Assigned task =>
Repeat, please, exactly the lines from the one that has "The image size is (550, 400)." through the end of the records below, with pictures dropped.

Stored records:
|---|
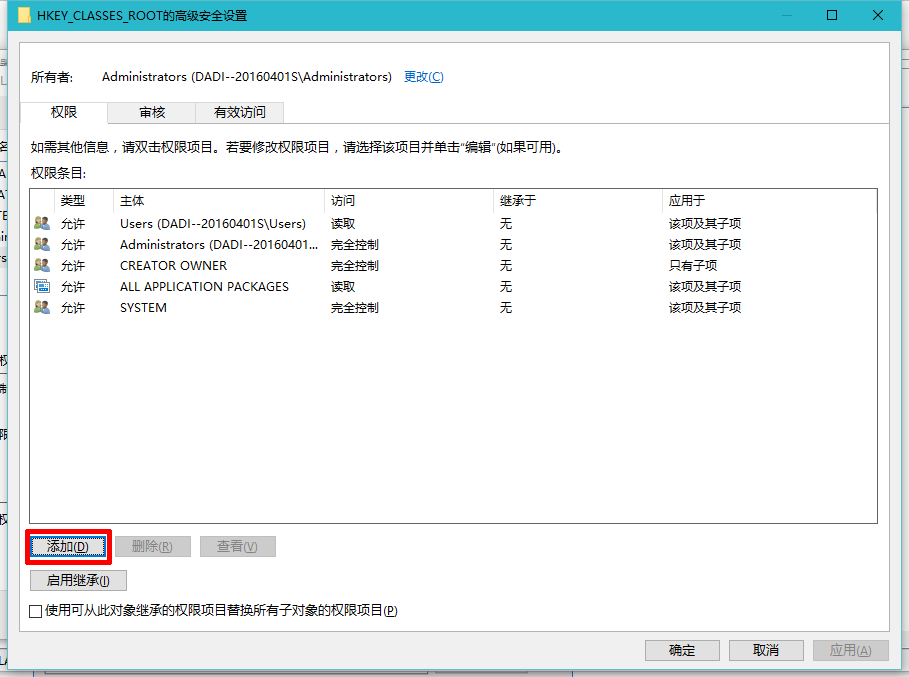909x677 pixels.
Task: Click the Users entry group icon
Action: (x=42, y=224)
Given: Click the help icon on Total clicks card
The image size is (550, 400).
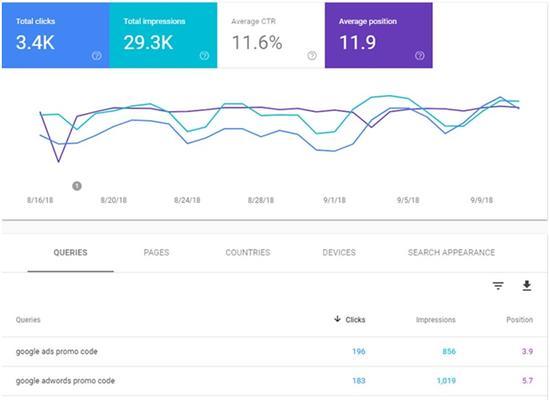Looking at the screenshot, I should (x=96, y=55).

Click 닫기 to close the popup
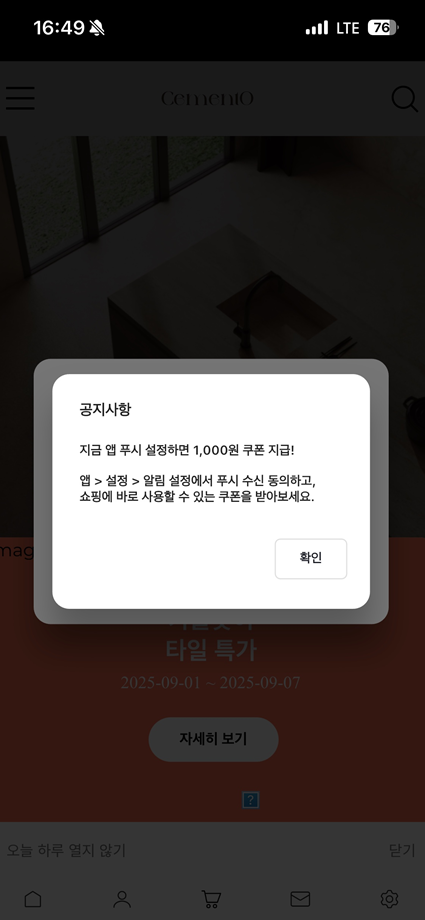[x=402, y=851]
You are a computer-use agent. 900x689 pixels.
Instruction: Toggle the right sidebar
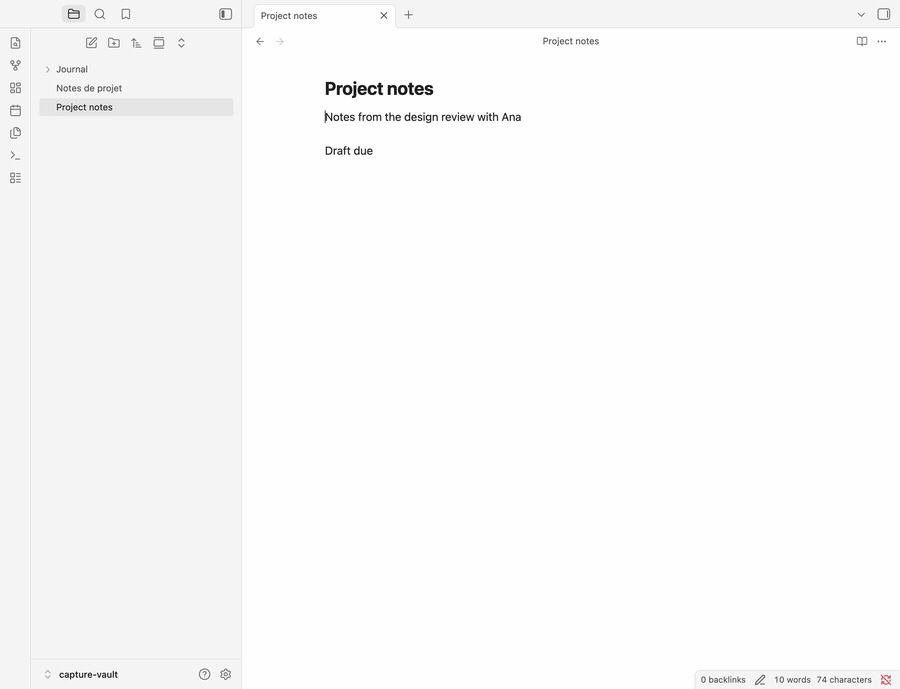click(883, 14)
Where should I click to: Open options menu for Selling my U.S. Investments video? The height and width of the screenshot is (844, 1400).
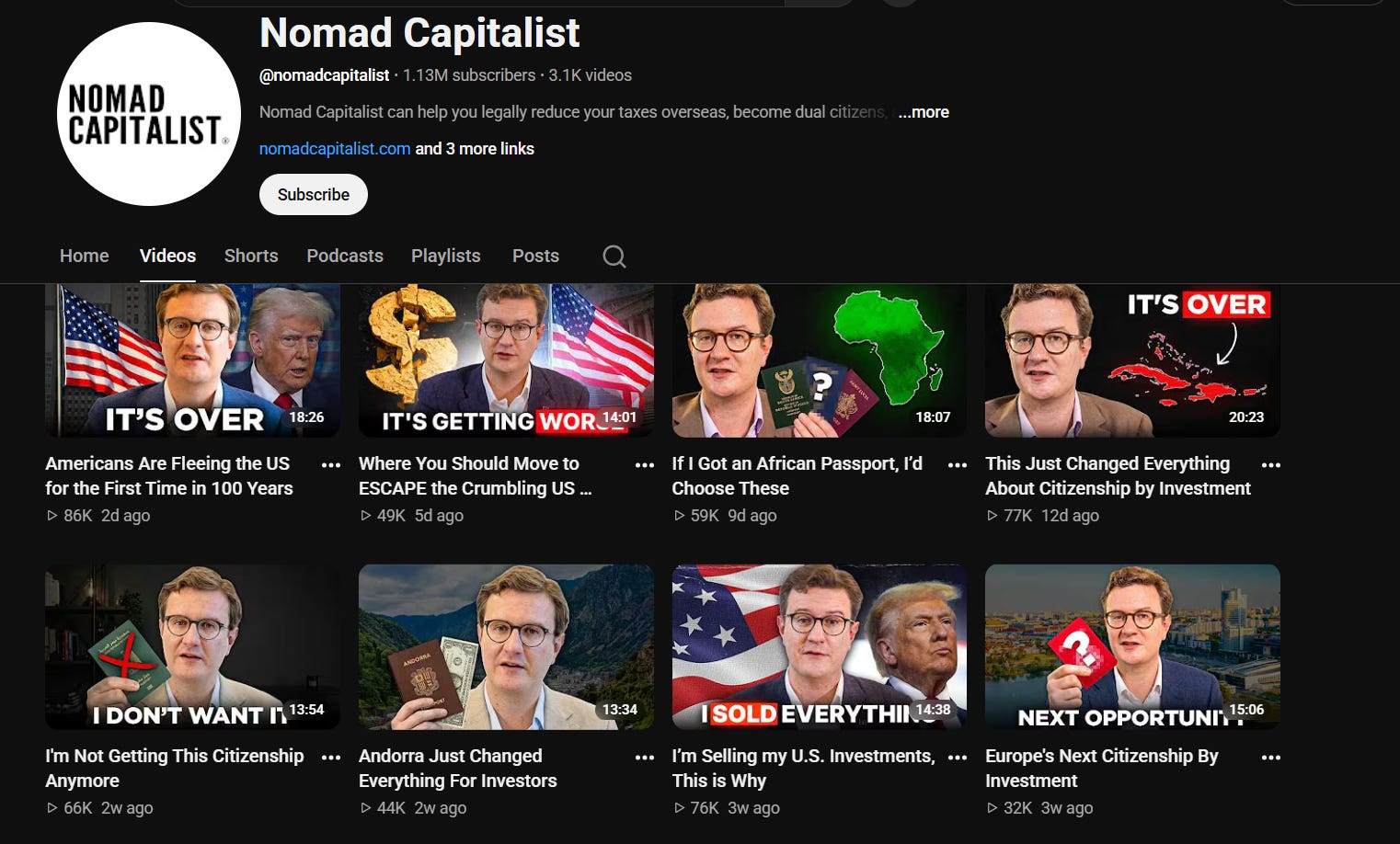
|---|
Result of this task =>
The image size is (550, 400).
Looking at the screenshot, I should (x=96, y=55).

Click 닫기 to close the popup
[x=402, y=851]
You are a computer-use agent. 900x689 pixels.
Instruction: Toggle the right sidebar
click(883, 14)
Where should I click to: Open options menu for Selling my U.S. Investments video? The height and width of the screenshot is (844, 1400).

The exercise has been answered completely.